I see both role and policy resources are sent in PUT request. Next apply would succeed with resolver module. I am not sure if this backend upload can cause the issue with resolver module not being able to assume role.

Any advice on that? Thanks in advance!

bflad commented 4 years ago

Hi folks 👋 Version 3.0 of the Terraform AWS Provider will include a few authentication changes that should help in this case. Similar enhancements and fixes were applied to the Terraform S3 Backend (part of Terraform CLI) in version 0.13.0-beta2.

The Terraform AWS Provider major version update will release in the next two weeks or so. Please follow the v3.0.0 milestone for tracking the progress of that release. If you are still having trouble after updating when its released, please file a new issue. Thanks!

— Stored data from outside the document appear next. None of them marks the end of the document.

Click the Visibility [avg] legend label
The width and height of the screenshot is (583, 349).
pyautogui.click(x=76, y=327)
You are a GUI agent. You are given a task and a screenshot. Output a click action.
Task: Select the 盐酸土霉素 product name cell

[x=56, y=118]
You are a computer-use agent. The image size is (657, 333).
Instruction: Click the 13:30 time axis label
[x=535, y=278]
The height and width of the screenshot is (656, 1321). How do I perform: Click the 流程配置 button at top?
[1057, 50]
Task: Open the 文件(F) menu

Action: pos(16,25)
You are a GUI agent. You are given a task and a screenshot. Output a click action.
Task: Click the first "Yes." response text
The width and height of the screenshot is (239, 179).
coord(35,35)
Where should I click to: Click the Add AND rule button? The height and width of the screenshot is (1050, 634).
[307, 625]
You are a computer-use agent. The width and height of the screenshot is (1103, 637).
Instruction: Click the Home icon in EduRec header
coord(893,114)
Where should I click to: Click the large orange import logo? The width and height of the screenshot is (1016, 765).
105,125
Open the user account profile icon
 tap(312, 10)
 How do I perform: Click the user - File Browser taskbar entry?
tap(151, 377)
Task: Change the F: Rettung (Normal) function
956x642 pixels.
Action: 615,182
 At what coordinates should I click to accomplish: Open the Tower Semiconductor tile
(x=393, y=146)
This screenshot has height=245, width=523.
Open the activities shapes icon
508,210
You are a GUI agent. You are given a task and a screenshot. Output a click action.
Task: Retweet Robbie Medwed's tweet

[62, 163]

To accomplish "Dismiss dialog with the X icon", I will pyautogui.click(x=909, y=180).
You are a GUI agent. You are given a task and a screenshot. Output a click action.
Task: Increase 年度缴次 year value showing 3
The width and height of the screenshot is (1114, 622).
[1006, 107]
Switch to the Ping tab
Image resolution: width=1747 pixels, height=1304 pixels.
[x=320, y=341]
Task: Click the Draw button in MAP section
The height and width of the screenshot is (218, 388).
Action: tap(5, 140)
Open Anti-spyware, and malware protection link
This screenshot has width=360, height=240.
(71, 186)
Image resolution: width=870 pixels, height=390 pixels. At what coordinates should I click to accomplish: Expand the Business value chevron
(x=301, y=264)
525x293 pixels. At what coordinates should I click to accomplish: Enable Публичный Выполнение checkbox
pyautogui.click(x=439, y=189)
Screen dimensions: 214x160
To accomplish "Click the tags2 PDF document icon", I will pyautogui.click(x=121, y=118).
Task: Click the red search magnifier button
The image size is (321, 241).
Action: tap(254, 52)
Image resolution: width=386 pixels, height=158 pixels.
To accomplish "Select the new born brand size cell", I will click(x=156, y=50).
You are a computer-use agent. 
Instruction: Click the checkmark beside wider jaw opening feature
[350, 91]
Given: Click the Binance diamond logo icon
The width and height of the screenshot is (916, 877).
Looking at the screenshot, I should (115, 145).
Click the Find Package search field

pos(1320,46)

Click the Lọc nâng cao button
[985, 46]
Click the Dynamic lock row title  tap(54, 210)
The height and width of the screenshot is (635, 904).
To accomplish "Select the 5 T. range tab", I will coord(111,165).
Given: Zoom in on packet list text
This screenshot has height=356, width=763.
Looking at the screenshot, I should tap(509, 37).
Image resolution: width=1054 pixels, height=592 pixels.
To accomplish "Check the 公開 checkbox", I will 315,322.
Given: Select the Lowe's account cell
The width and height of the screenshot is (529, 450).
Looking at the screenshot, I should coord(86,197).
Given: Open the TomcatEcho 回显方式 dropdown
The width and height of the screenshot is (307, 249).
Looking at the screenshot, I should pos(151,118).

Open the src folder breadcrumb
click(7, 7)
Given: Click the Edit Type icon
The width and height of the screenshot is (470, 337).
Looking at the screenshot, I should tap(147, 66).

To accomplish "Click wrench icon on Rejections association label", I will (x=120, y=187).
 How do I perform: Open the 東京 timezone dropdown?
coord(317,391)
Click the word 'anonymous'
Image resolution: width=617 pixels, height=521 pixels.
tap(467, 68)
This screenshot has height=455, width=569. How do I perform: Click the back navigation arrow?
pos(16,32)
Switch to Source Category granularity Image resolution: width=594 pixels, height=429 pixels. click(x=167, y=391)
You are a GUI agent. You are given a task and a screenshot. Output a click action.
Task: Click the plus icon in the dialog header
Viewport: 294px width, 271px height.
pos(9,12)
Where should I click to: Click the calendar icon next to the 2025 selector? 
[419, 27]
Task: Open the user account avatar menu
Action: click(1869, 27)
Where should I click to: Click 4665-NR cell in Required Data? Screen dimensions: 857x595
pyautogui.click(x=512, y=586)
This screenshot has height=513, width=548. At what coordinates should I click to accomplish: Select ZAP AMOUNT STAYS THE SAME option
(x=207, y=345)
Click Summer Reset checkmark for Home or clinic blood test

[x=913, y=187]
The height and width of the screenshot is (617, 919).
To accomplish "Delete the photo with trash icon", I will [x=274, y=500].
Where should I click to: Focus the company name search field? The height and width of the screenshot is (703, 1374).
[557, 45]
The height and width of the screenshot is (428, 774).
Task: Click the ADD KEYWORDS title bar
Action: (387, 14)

ghost commented 4 years ago

This has been released in version 3.0.0 of the Terraform AWS provider. Please see the Terraform documentation on provider versioning or reach out if you need any assistance upgrading.

For further feature requests or bug reports with this functionality, please create a new GitHub issue following the template for triage. Thanks!

ghost commented 4 years ago

I'm going to lock this issue because it has been closed for 30 days ⏳. This helps our maintainers find and focus on the active issues.

If you feel this issue should be reopened, we encourage creating a new issue linking back to this one for added context. Thanks!